**EXTRAIT**
Au bord de la dépression

Chronique de Patrice Boileau

Avis aux indépendantistes ayant le cœur sensible : les prochains mois qu’ils vivront seront particulièrement douloureux.. La profonde apathie qui habite leur compatriote, amollissement qui rappelle un profond état comateux, risque de les pousser au bord de la dépression.
Rien ne semble en effet provoquer le moindre spasme de fierté dans la population québécoise. Même la présence en France du personnage qui incarne symboliquement le conquérant britannique de la Nouvelle-France, personnage désigné pour lancer les célébrations soulignant le 400e anniversaire de la ville qui fut vaincue en 1759, n’a pas suscité l’indignation générale au Québec.
En réponse à cette gifle historique, 40% des Québécois se disent maintenant prêts, selon le dernier sondage, à appuyer celui qui devait les représenter à La Rochelle. Fort de cet appui, Jean Charest pourrait former un gouvernement majoritaire en ayant comme engagement électoral de ne poser aucun geste qui pourrait modifier le signal de bilinguisation tous azimuts qu’il envoie au reste du monde. À l’inutile Commission Bouchard-Taylor, l’administration libérale a génialement conclu qu’il faudrait faire enchâsser dans la Charte québécoise l’égalité entre les femmes et les hommes. Prodigieux!
Pas question donc de renforcer la loi 101 car une querelle constitutionnelle avec l’État canadien pourrait en découler. D’ailleurs, l’événement unique que sont les festivités du 400e de Québec ne servira pas de tremplin pour réparer l’odieux coup de force de 1982. « Le fruit n’est pas mûr », répète commodément celui qui a fui ses responsabilités politiques de défendre la différence québécoise. À nouveau, cette démission tragique n’engendre aucun agacement dans la population.
Voilà qui décrit bien une période de « grâce politique », période qui revient périodiquement et qui permet au gouvernement qui en jouit de flotter un bout de temps, à l’abri des orages populaires. L’administration de Jean Charest est bel et bien entrée dans cette « quatrième dimension » qu’aucun politologue ne parvient à décrypter. Tout en ne faisant absolument rien, le gouvernement libéral, qui accumule les tuiles, fait simultanément le plein de votes!

**DONNÉES ENREGISTRÉES**
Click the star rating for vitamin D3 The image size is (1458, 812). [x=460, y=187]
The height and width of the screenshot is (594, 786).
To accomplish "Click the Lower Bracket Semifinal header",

**OBJET DE LA TÂCHE**
D'après la chronique, quelle part des Québécois se dit prête, selon le dernier sondage, à appuyer celui qui devait les représenter à La Rochelle ?

**RÉSULTAT**
40 % des Québécois.